CRYPTO-MINER CAPABILITIES

The analysis of the Crypto-Miner provides insights of it and reveals its functionality. Based on the analysis and the extracted data, followings are the capabilities of the Crypto-Miner malware:

• Operated covertly.
• Modify the Windows defender setting to add itself to the exclusion list.
• Utilized process hollowing, targeting legit Windows process (conhost and dwm)
• Runs as service and utilizes autorun registry for persistence.
• Actively searches for surveillance tools and suspends mining operations when detected.
• Employing measures against debugging and actively avoiding detection mechanisms.
• Uninstalls Windows MRT (Malicious Software Removal Tool) update.
• Stops and disables the Window update services (UsoSvc, WasSMedicSvc, wuauserv, BITS, dosvc).
• Alter the system power setting to keep the system up and running.
• Sending status update to C2 at regular intervals.

CONCLUSION

In conclusion, the distribution of cryptocurrency miner malware through a YouTube channel poses a significant threat to users, as it takes advantage of a platform generally trusted for legitimate content.

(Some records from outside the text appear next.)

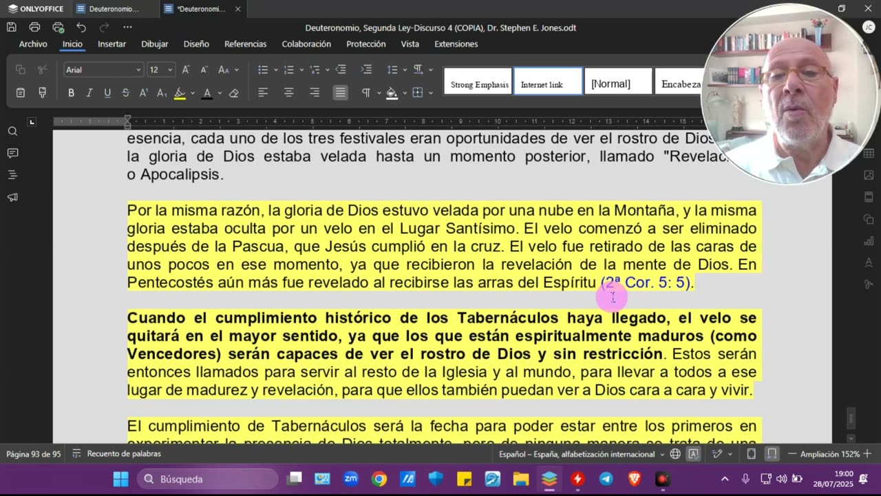Open the Comments panel in left sidebar
This screenshot has height=496, width=881.
click(12, 153)
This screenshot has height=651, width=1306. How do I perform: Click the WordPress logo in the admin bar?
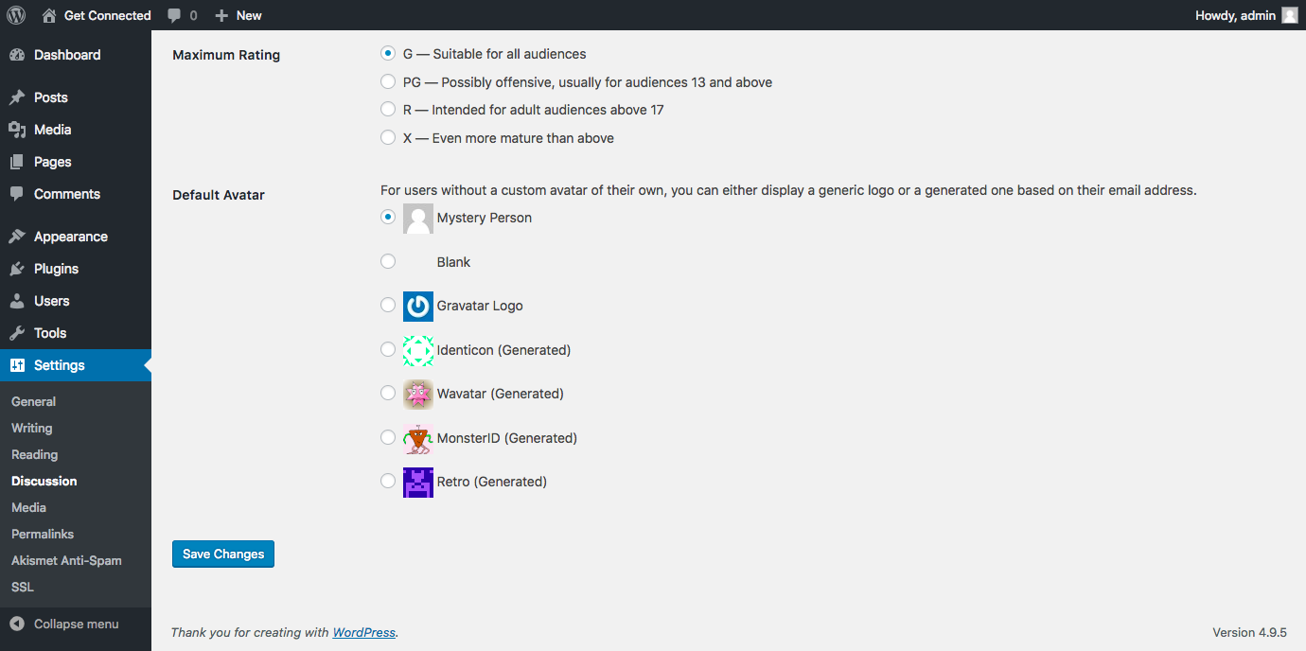pyautogui.click(x=15, y=14)
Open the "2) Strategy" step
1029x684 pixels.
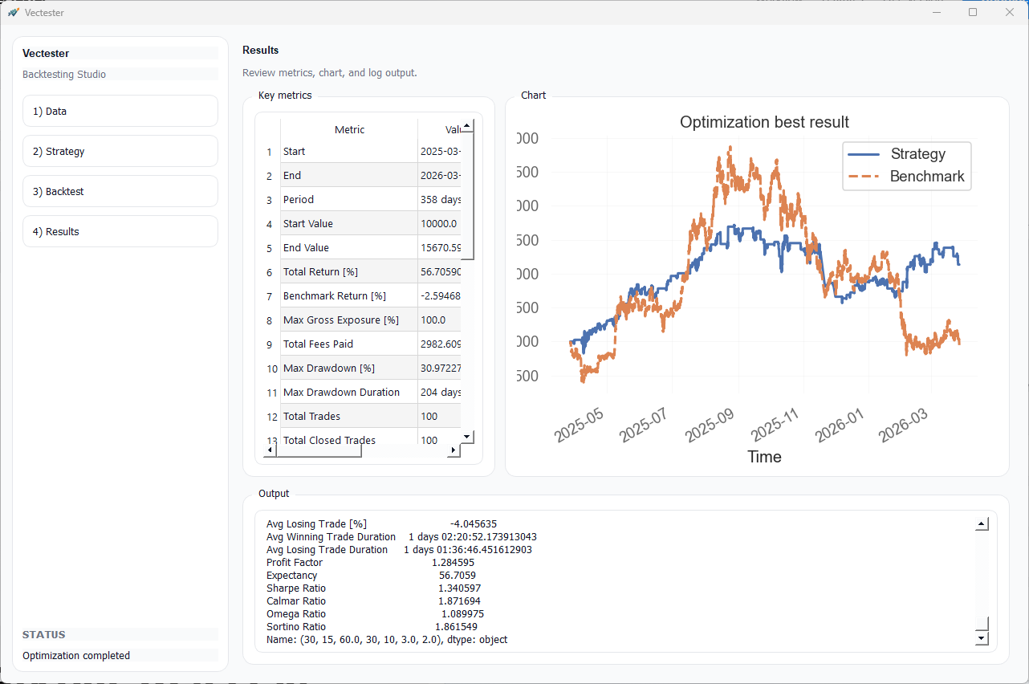tap(120, 151)
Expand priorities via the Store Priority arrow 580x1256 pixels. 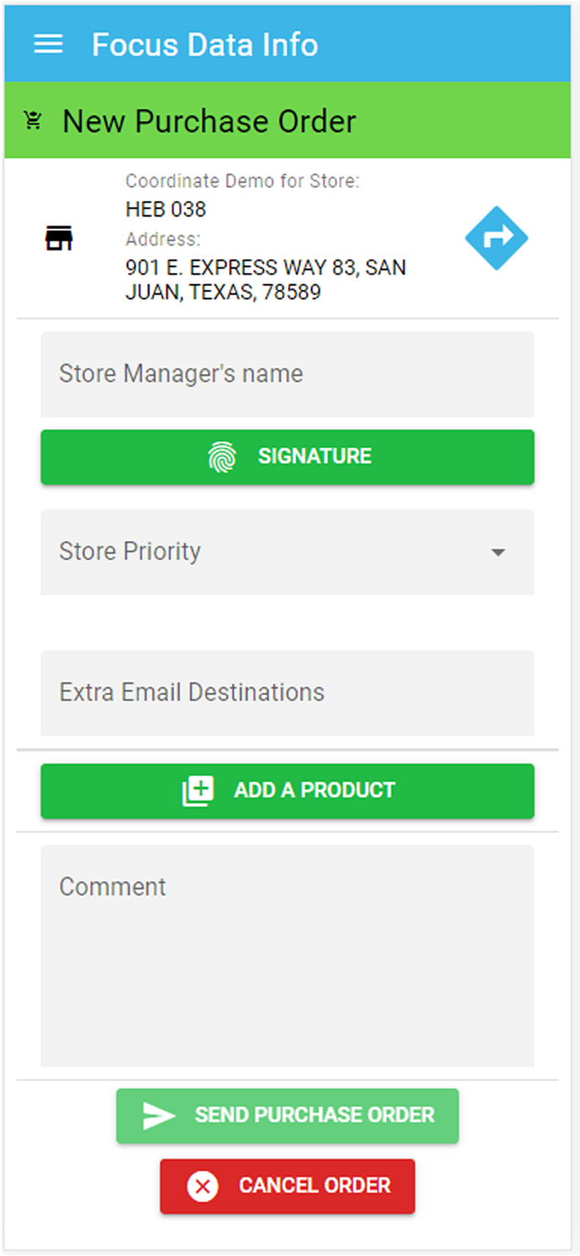click(499, 553)
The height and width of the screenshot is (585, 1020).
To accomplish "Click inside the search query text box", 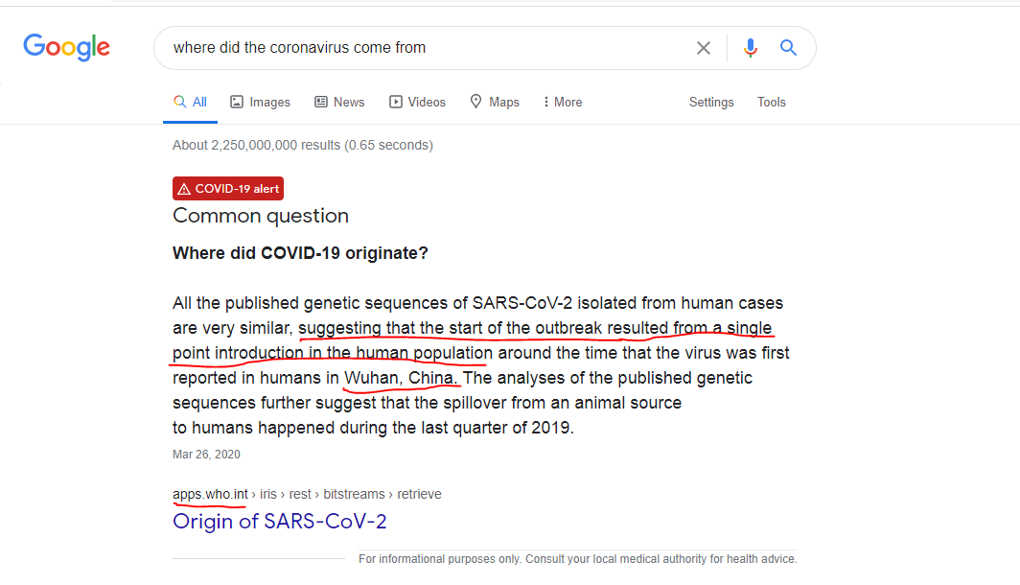I will 422,48.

This type of malware exploits the computational resources of infected systems to mine cryptocurrencies without the users’ knowledge or consent. The impact of such malware includes compromised system performance, increased energy consumption, and potential financial losses for victims.

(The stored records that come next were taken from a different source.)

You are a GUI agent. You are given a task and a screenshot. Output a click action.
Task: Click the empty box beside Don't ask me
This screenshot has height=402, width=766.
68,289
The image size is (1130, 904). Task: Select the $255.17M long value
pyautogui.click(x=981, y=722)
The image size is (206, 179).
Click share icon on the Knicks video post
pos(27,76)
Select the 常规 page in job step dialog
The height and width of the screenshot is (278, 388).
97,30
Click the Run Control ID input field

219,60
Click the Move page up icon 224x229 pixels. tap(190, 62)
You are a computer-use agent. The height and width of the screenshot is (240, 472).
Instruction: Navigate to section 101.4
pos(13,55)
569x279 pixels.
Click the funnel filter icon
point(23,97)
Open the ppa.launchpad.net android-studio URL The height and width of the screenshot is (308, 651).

To mitigate the risks associated with cryptocurrency miner malware, users should exercise caution when clicking on unfamiliar links, especially those promising dubious software or content. Additionally, implementing robust cybersecurity measures, such as using reputable antivirus software, keeping software up-to-date, and being aware of social engineering tactics, can help protect against these threats.

It is crucial for both platform providers and users to remain vigilant in detecting and reporting suspicious activities. Collaboration between cybersecurity professionals, content creators, and platform administrators is essential to promptly identify and address such threats, ultimately fostering a safer online environment for all users. Education and awareness campaigns can also play a pivotal role in equipping individuals with the knowledge needed to recognize and avoid falling victim to such malware, thereby contributing to a more resilient and secure online ecosystem.

INDICATORS OF COMPROMISE

MITRE ATT&CK TACTICS AND TECHNIQUES

RECOMMENDATIONS

• Implement threat intelligence to proactively counter the threats associated with Crypto-Miner malware.
• To protect the endpoints, use robust endpoint security solutions for real-time monitoring and threat detection such as Antimalware security suit and host-based intrusion prevention system.
• Continuous monitoring of the network activity with NIDS/NIPS and using the web application firewall to filter/block the suspicious activity provide comprehensive protection from compromise due to encrypted payloads.
• Configure firewalls to block outbound communication to known malicious IP addresses and domains associated with Crypto-Miner malware command and control servers.
• Implement behavior-based monitoring to detect unusual activity patterns, such as suspicious processes attempting to make unauthorized network connections.
• Employ application whitelisting to allow only approved applications to run on endpoints, preventing the execution of unauthorized or malicious executables.
• Conducting vulnerability assessment and penetration testing on the environment periodically helps in hardening the security by finding the security loopholes followed by remediation process.
• Use of security benchmarks to create baseline security procedures and organizational security policies is also recommended.
• Develop a comprehensive incident response plan that outlines steps to take in case of a malware infection, including isolating affected systems and notifying relevant stakeholders.
• Security awareness and training programs help to protect from security incidents such as social engineering attacks. Organizations should remain vigilant and continuously adapt their defenses to mitigate the evolving threats posed by Crypto-Miner malware.
• Update security patches which can reduce the risk for potential compromise.